En conséquence, le champ de l’habilitation à légiférer par voie d’ordonnance sur ces sujets a été sensiblement restreint, tout en laissant une marge de manoeuvre au Gouvernement pour traduire dans la loi les mesures issues du dialogue social.
À mon initiative, la commission a également tiré les conséquences de la loi du 12 mars 2012 en matière de représentation équilibrée entre les femmes et les hommes dans les différentes instances de la fonction publique. Elle a donc actualisé les dispositions statutaires pour y introduire l’obligation de respecter une proportion minimale de 40 % de personnes de chaque sexe dans toute une série d’instances de niveau territorial ou national, que je n’ai pas le temps de vous citer. Elle a également réformé le congé pour maternité ou pour adoption et le congé de paternité et d’accueil de l’enfant des agents publics afin de favoriser l’exercice conjoint de la parentalité entre les hommes et les femmes au moment de la naissance ou de l’adoption.
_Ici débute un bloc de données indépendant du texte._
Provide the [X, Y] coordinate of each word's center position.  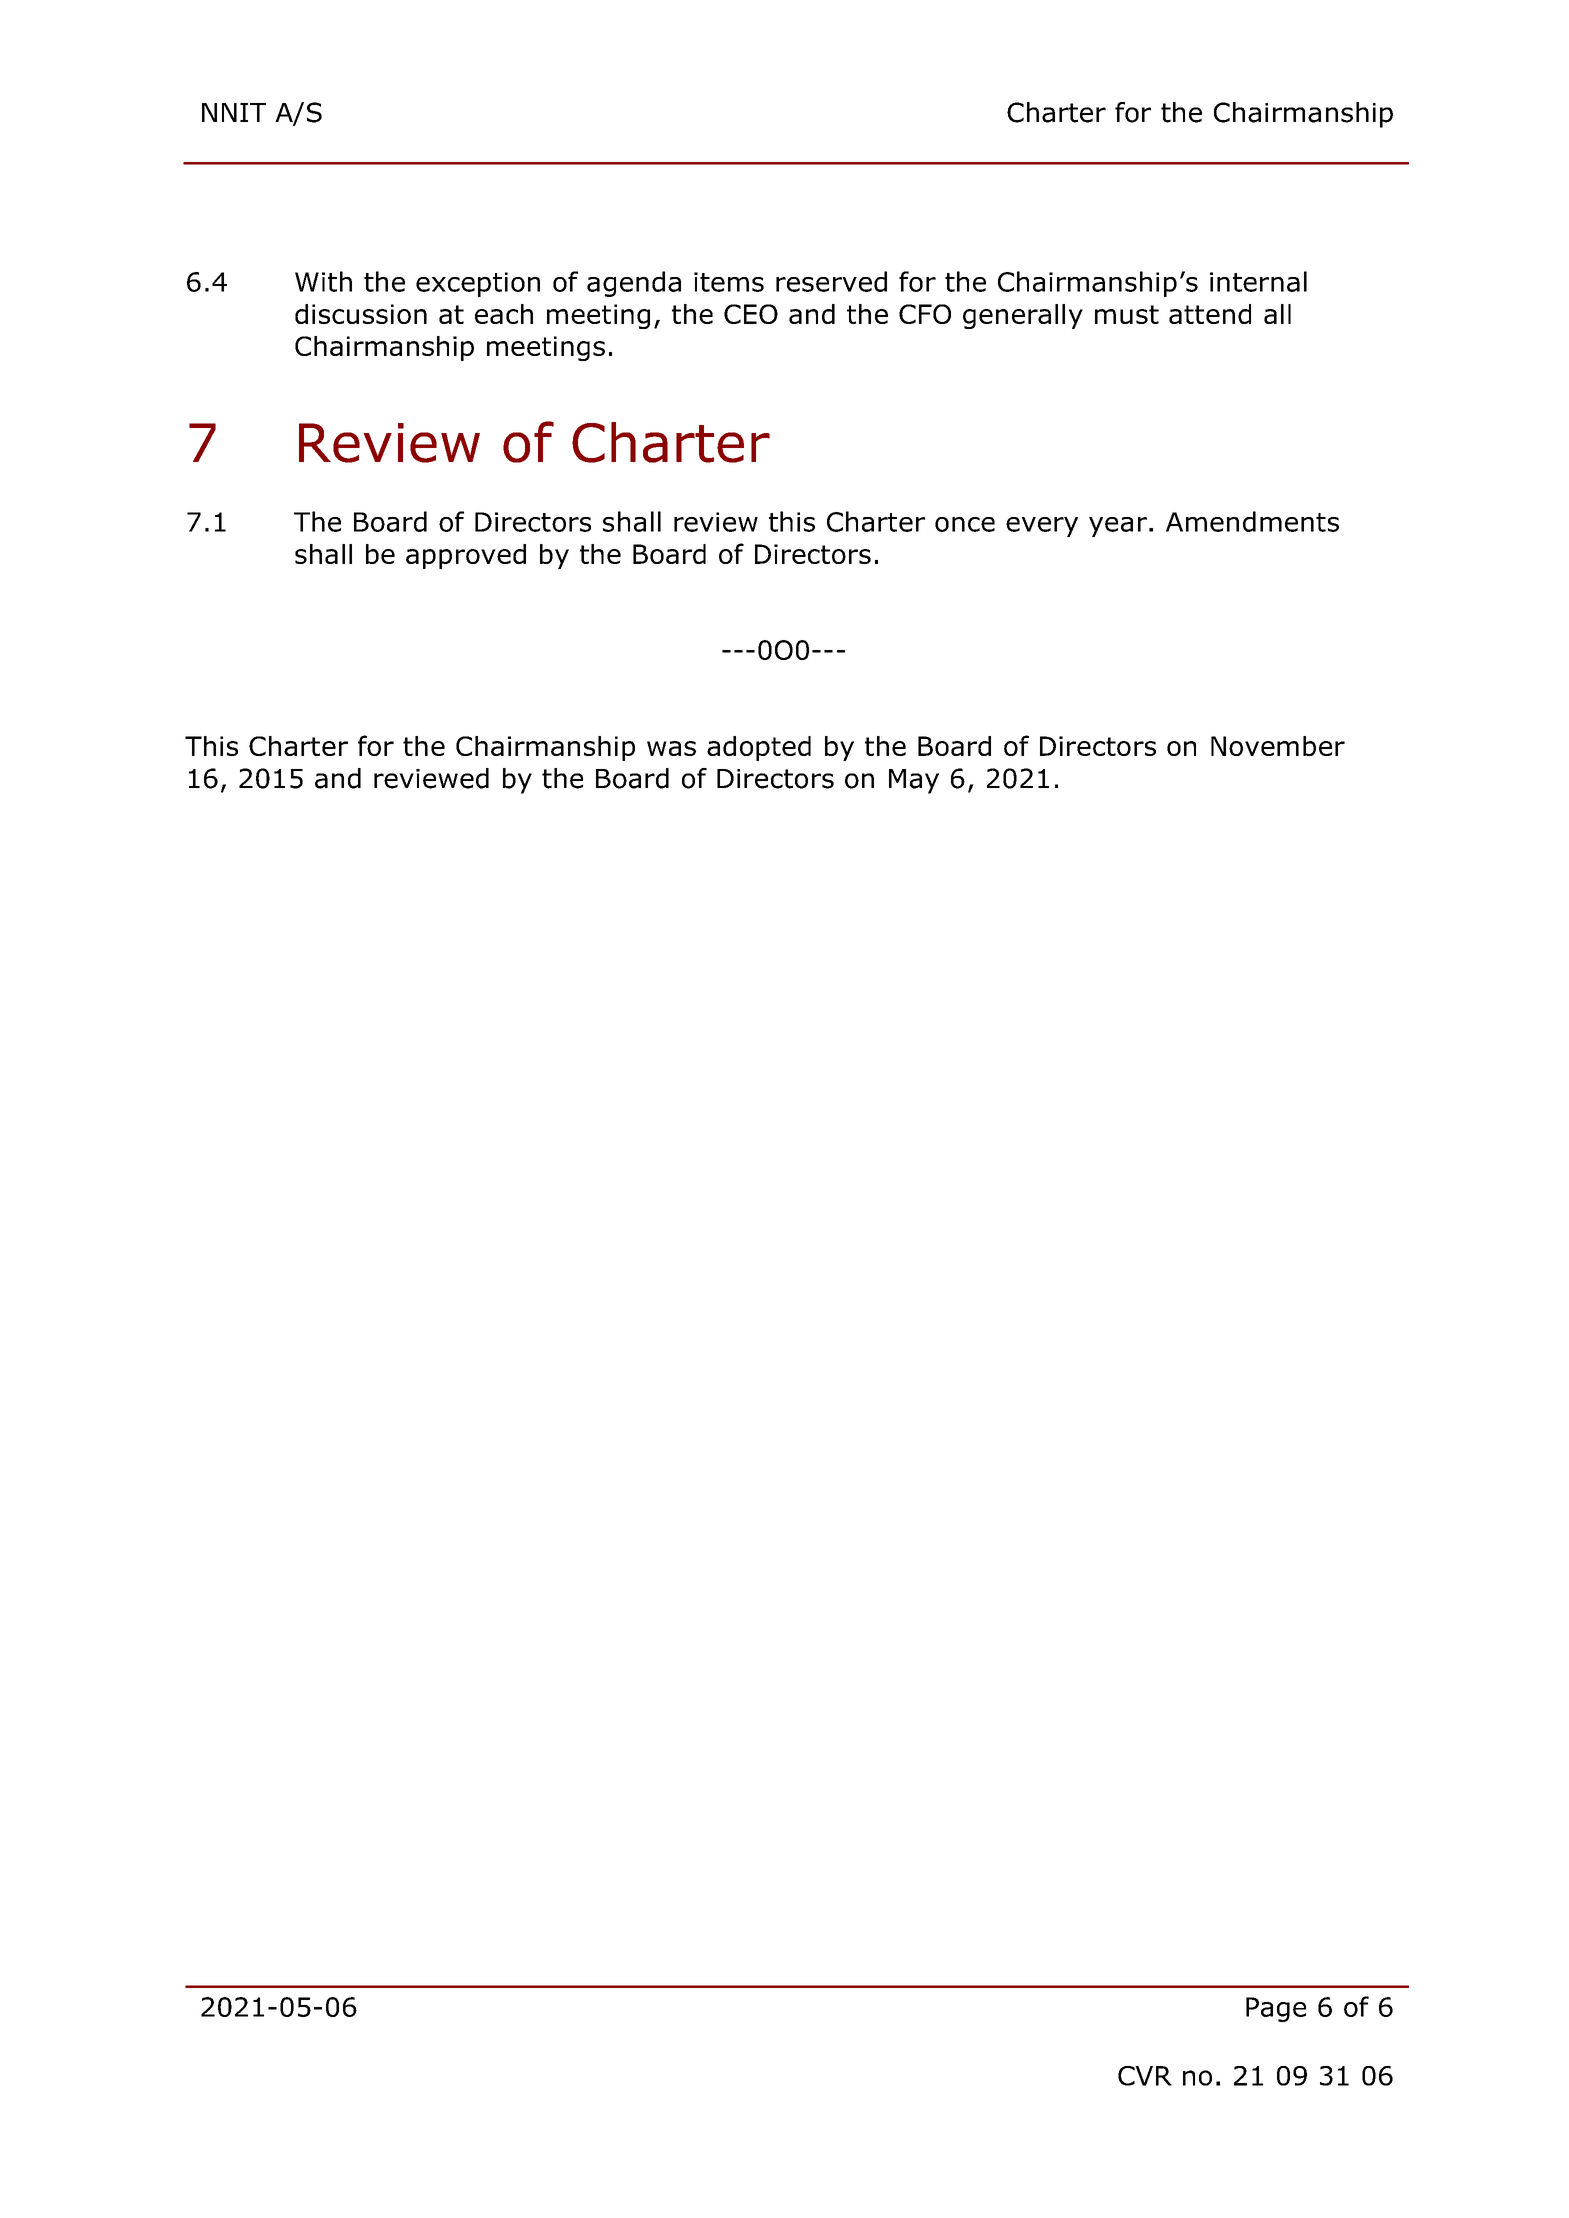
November [1278, 746]
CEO [751, 314]
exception [478, 284]
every [1042, 527]
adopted [759, 748]
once [965, 524]
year [1118, 527]
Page [1276, 2009]
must [1127, 314]
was [671, 748]
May [914, 781]
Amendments [1252, 521]
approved [466, 556]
À mon initiative et à celle du Gouvernement, la commission a par ailleurs renforcé les obligations des employeurs publics vis-à-vis de leurs agents. Elle a permis de mieux protéger l’identité des membres des forces spéciales et de leur appliquer certains bénéfices du code des pensions militaires d’invalidité et des victimes de guerre. Elle a aussi étendu le champ d’application de l’action sociale aux établissements publics de coopération intercommunale et permis aux médecins de prévention qui le souhaitent de poursuivre leur activité jusqu’à l’âge de soixante-treize ans.
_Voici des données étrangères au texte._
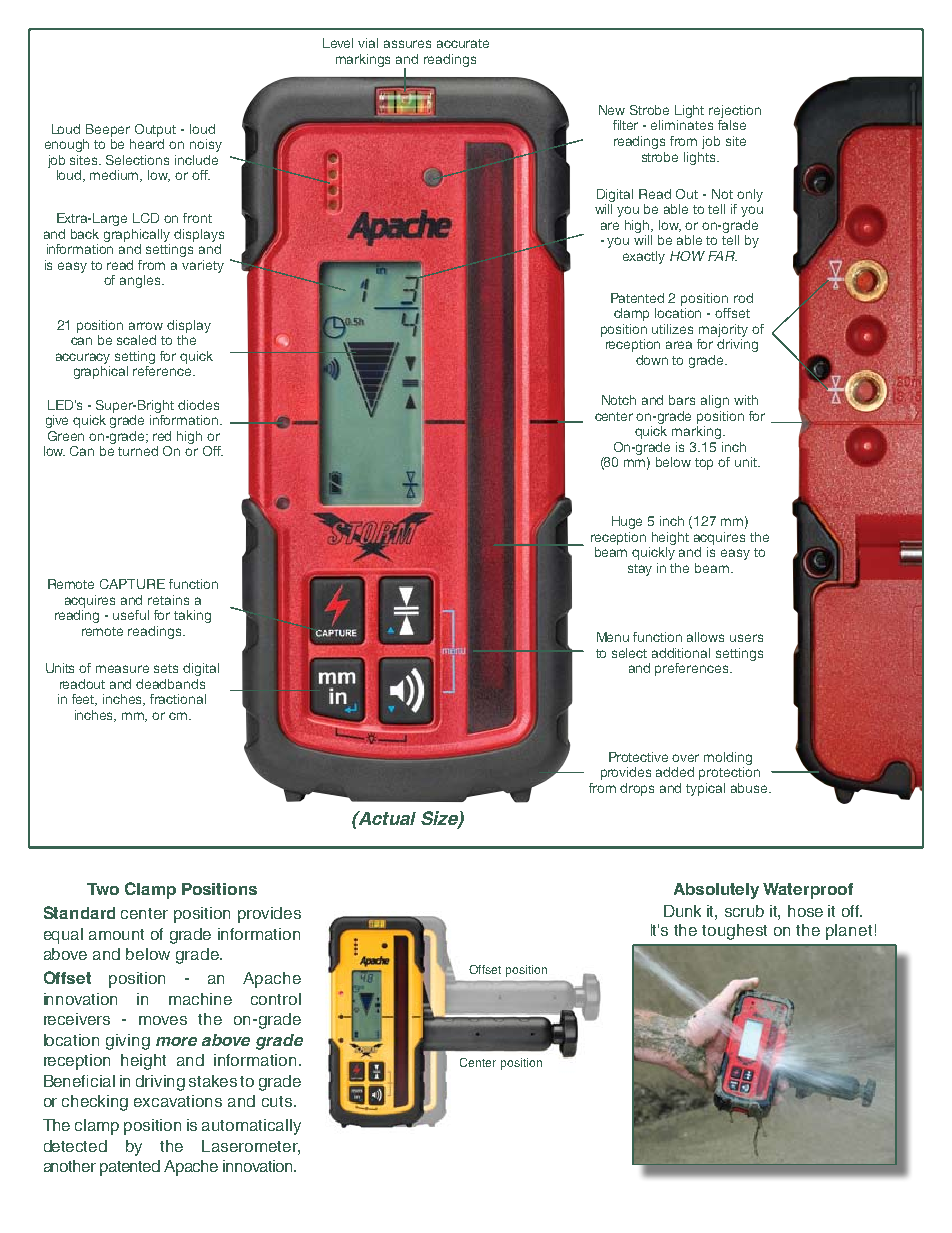 The width and height of the image is (952, 1233). What do you see at coordinates (735, 111) in the image?
I see `rejection` at bounding box center [735, 111].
Par ailleurs, la commission a adopté plusieurs amendements visant à renforcer l’efficacité de la procédure disciplinaire. Elle a précisé le point de départ du délai de prescription de l’action disciplinaire et l’a aligné sur celui de l’action publique pour les crimes et les délits. Elle a généralisé au sein des sanctions du premier groupe l’exclusion temporaire de fonctions, pour une durée maximale de trois jours, et supprimé la présence du juge administratif lors des conseils de discipline dans la fonction publique territoriale, à l’identique des deux autres fonctions publiques.
À mon initiative ou à celle du Gouvernement, la commission a renforcé les droits syndicaux des agents publics. Elle a étendu le périmètre de la mutualisation des droits syndicaux dans la fonction publique territoriale. Elle a modifié les modalités de calcul de la règle de l’accord majoritaire dans la fonction publique afin de ne prendre en compte que les suffrages exprimés en faveur des organisations syndicales habilitées à négocier et à signer un accord. Elle a amélioré les garanties de carrière des agents exerçant une activité syndicale dans la fonction publique et introduit un nouveau congé de formation de deux jours au profit des représentants du personnel membres des comités d’hygiène, de sécurité et des conditions de travail.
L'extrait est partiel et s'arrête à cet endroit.